The Arrow Operator and Focussing in on Descendent Elements
Let us assume that we want to return an entire vehicle where the dealer is in a particular city. We could use the following:
vehicle[[city=>CDATA _INCL "St Adolphe"]]
But this would return all city elements which include the city of St. Adolphe, so that if there were owners who lived in St. Adolphe, their vehicle elments would also be returned. The way to deal with this is as follows:
vehicle[[dealer/address/city=>CDATA _INCL "St Adolphe"]]
This would also work:
vehicle[[dealer/city=>CDATA _INCL "St Adolphe"]]
Note: Each element in the descendent list has to be a descendent of the previous element in the list.


The Comma Operator
The comma operator separates a list of parallell elements, each of which is a descendent of the same context-element. A context-element must always be explicitly suppplied. Here is an example query using the comma operator:
owner:last_name[[CDATA]],first_name[[CDATA]],street[[CDATA]]
This would also work, since all three of these elements are descendents of name:
owner:last_name:name[[CDATA]],first_name[[CDATA]],street[[CDATA]]
Using eXcavator_getResultAsXMLDoc to display the output from this query, we get:


<?xml version = "1.0"?>
<__root__>

<LAST_NAME>Taylor</LAST_NAME>

<FIRST_NAME MIDDLE_INIT = "M">Michael</FIRST_NAME>

<STREET>323 Oak Bay</STREET>

<LAST_NAME>Jones</LAST_NAME>

<FIRST_NAME MIDDLE_INIT = "J">Douglas</FIRST_NAME>

<STREET>200 Winnipegosis Ave</STREET>

</__root__>


There are a number of points to keep in mind when using the comma operator.
  1. The results appear in the order in which they occur in the list. If street had been placed first in the list, then it would appear first in the results.
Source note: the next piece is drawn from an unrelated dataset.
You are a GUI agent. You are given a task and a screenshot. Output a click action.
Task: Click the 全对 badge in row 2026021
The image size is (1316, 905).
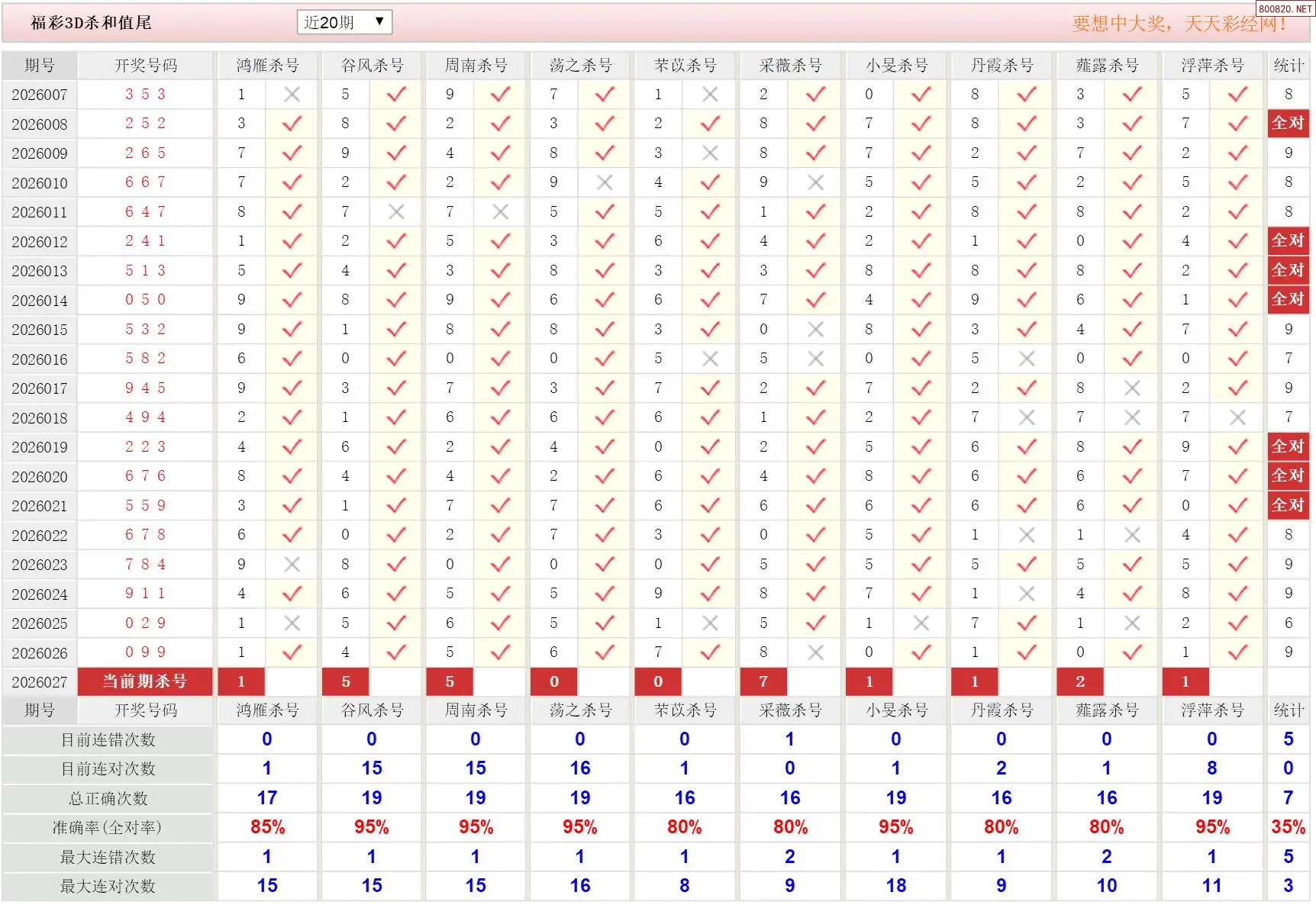[x=1288, y=505]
  2. The evaluation engine will stop processing when it comes on an expression which evaluates to FALSE. So, if we only wanted the first name and street address of owners with the last name of Jones, we could start the list with
    owner:last_name[[Jones]].
    But the following sequence could lead to unexpected results:
    owner:first_name[[CDATA]],last_name[[Jones]],street[[CDATA]]
    As eXcavator works its way through a database with this query, it will pump out all the first names that it finds, because CDATA will always evaluate to TRUE and because there is nothing in front of it that evaluates to FALSE. But the last_name element will evaluate to TRUE only when the evaluation engine encounters "Jones", at which point eXcavator will save that element and its data. Having encountered "Jones", it then goes on to the next expression, which is street[[CDATA]]. and it saves that element. In every other case, the last_name expression evaluates to FALSE and eXcavator goes on to the next owner, saving neither last_name nor street. So, we end up with a long list of first names and one entry each for Jones's last name and street address.

  3. The elements in the list must be precisely parallel, so that this would not give us the street, even though address:street is a descendent of owner:
    owner:name:last_name[[CDATA]],first_name[[CDATA]],address:street[[CDATA]]
    This, however, would give us the names and the address elements:
    owner:name:last_name[[CDATA]],first_name[[CDATA]],address[[CDATA]]

  4. If a context-element is not explicitly supplied, the query will fail.


The _OR_ and _AND_ Operators
Beginning with version 1.0.2 of eXcavator , these operators have an enhanced functionality which is detailed in the next section of the manual.

Notes
1. The full range of operators and expressions is detailed on the Operators page.